Il s’agit là d’un passif important à apurer pour une société dont l’excédent brut d’exploitation ressort à 59 498 euros. Surtout, les appelants ne donnent aucune explication sur l’apparition de dettes en cours de redressement judiciaire (ouvert le 2 juin 2021). En effet, la cotisation foncière des entreprises n’a pas été payée en 2021 (admise pour 789 euros et 620 euros), la dette Urssaf s’est accrue entre juin et décembre 2021 pour atteindre la somme de 28 296,25 euros qui a été admise. Ces dettes sociales et fiscales, admises, n’ont pas vocation à être réduites, contrairement à ce que soutiennent les appelants.
L’apparente bonne santé financière de la société débitrice en 2021 s’est fait donc au détriment du paiement des charges fiscales et sociales, lesquelles n’étaient déjà pas payées auparavant (pour la TVA) au vu de l’état des créances produit.
L’apparition de ces nouvelles dettes en cours de redressement judiciaire démontre que le redressement de l’entreprise est manifestement impossible et le jugement sera confirmé en toutes ses dispositions.
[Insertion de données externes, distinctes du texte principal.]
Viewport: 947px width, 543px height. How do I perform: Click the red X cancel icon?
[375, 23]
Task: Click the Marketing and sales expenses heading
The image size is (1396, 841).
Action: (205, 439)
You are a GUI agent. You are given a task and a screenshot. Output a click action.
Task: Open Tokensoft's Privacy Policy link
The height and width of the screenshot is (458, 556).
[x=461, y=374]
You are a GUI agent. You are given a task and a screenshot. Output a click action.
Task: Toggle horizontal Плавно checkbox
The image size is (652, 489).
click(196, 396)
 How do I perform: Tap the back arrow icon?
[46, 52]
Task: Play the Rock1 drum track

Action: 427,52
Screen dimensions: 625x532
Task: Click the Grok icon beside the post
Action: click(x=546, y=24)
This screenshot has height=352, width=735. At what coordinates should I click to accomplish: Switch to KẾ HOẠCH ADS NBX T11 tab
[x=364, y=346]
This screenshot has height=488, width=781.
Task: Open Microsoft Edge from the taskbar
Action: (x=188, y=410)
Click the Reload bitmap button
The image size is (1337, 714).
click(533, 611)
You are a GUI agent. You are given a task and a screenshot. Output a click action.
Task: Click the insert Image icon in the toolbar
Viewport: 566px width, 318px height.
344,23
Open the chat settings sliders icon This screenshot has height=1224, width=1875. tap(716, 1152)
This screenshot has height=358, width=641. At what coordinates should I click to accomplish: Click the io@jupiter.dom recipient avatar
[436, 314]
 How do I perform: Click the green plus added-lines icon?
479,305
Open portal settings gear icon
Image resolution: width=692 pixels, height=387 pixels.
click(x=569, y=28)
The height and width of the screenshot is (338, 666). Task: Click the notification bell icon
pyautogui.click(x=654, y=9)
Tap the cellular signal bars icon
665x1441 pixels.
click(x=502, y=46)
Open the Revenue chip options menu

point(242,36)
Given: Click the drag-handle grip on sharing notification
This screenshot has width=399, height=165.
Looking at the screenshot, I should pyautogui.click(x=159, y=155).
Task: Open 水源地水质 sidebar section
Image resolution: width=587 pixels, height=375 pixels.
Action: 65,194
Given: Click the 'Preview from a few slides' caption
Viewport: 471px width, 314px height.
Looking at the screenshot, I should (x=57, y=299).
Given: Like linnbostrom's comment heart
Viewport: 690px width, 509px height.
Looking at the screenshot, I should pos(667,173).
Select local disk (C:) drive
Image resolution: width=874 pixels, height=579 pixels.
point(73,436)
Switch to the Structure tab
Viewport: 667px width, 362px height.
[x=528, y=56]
L’équité et la situation économique des appelants imposent de ne pas faire application de l’article 700 du code de procédure civile.
Les dépens seront pris en frais privilégiés de liquidation judiciaire.
PAR CES MOTIFS
La Cour, statuant par arrêt contradictoire et en dernier ressort,
Confirme le jugement déféré en toutes ses dispositions
Dit n’y avoir lieu à application de l’article 700 du code de procédure civile,
Dit que les dépens seront pris en frais privilégiés de procédure collective.
Arrêt signé par Mme CODOL, Présidente de Chambre et par Monsieur LAUNAY-BESTOSO, Greffier à la 4ème chambre commerciale.